Nr. 19 VAN MEVROUW MATZ
(Subamendement op amendement nr. 11)
In de considerans, in het voorgestelde punt R de woorden « christenen, orthodoxen, Arameeërs en joden » vervangen door de woorden « christenen, joden en alle andere religieuze en levensbeschouwelijke groepen ».
Verantwoording
Orthodoxen en Arameeërs zijn christenen. Wanneer men zoals punt R de zaken bekijkt vanuit religieus oogpunt, behelst de term christenen ze allebei.
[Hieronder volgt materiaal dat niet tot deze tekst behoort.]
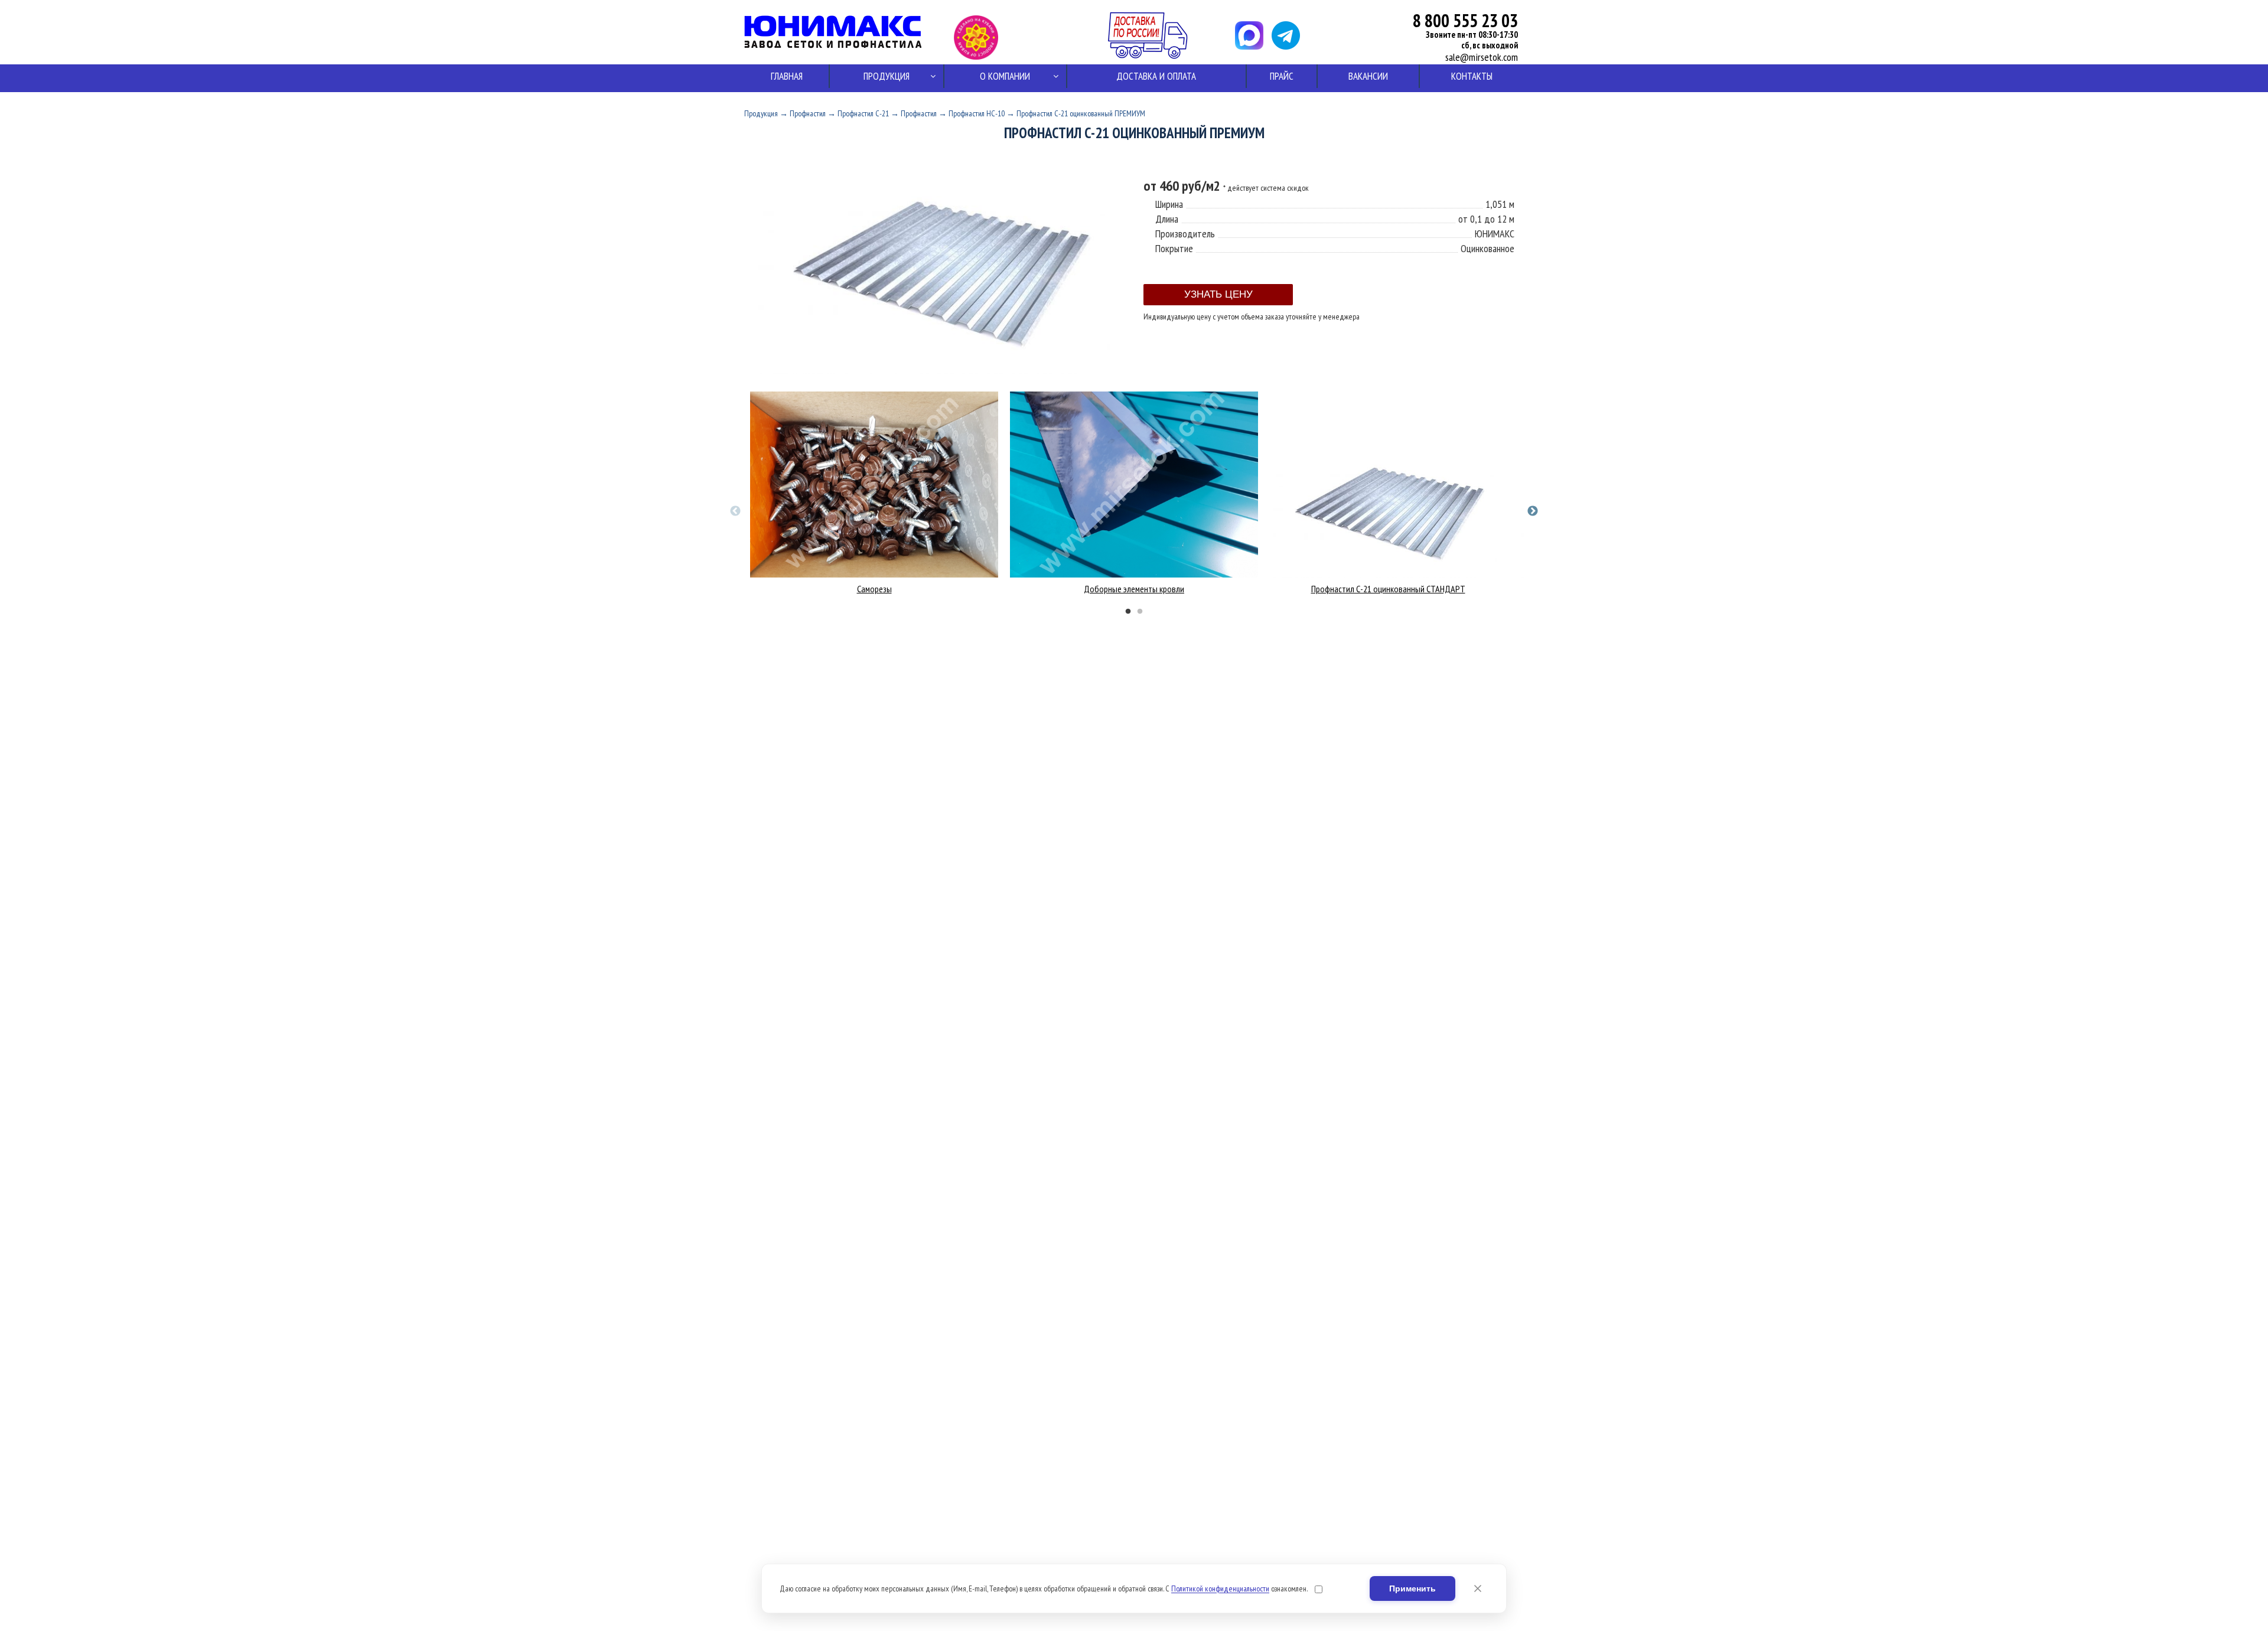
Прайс (1281, 76)
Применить (1412, 1588)
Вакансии (1368, 76)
Aangezien andere religieuze en levensbeschouwelijke minderheden het slachtoffer kunnen zijn van discriminatie, moet het toepassingsgebied bijgevolg worden uitgebreid.
Nr. 20 VAN MEVROUW MATZ
(Subamendement op amendement nr. 11)
In het dispositief, het voorgestelde punt 1 vervangen als volgt :
« alle vormen van discriminatie en onverdraagzaamheid op grond van religie en levensbeschouwing die nu of in de toekomst waar dan ook worden vastgesteld, zonder voorbehoud en krachtdadig te veroordelen; »
Verantwoording
De vraag in het voorstel van resolutie heeft enkel betrekking op Irak, maar de problematiek is ruimer dan dat.
Nr. 21 VAN MEVROUW MATZ
(Subamendement op amendement nr. 11)
In het dispositief, het voorgestelde punt 2 vervangen door wat volgt :
« de overheden van de landen waar religieuze onverdraagzaamheid heerst, aan te moedigen om in hun intern recht internationaal rechtelijke teksten op te nemen die de vrijheid van denken, van geweten en godsdienst beschermen; deze teksten te doen naleven en er bijzondere aandacht aan te besteden, gelet op het grote belang ervan; ».
Verantwoording
Zie de verantwoording bij amendement nr. 20.
Nr. 22 VAN MEVROUW MATZ
(Subamendement op amendement nr. 11)
In het voorgestelde punt 8 van het dispositief de woorden « opdat de Aramese christenen in die landen niet langer van hun land worden beroofd, hun plaatsen van eredienst niet langer worden ontheiligd (zoals het Mor Gabriel-klooster in het zuidoosten van Turkije), » vervangen door de woorden « opdat de Aramese christenen in die landen niet langer van hun land worden beroofd (zoals het land rondom het klooster Mor Gabriel in het zuidoosten van Turkije), hun plaatsen van eredienst niet langer worden ontheiligd, ».
Verantwoording
Het klooster Mor Gabriel is niet ontheiligd, maar het land errond is in beslag genomen.
Nr. 23 VAN MEVROUW MATZ
(Subamendement op amendement nr. 11)
In het dispositief, een punt 15 (nieuw) toevoegen, luidende :
« 15. alles in het werk te stellen opdat de religieuze en filosofische gemeenschappen vreedzaam samenleven, ook in landen waar de religieuze en filosofische minderheden met uitsterven bedreigd zijn. »
Verantwoording
Een preventief beleid en vreedzaam samenleven ondersteunen, dat momenteel niet in het voorstel is opgenomen.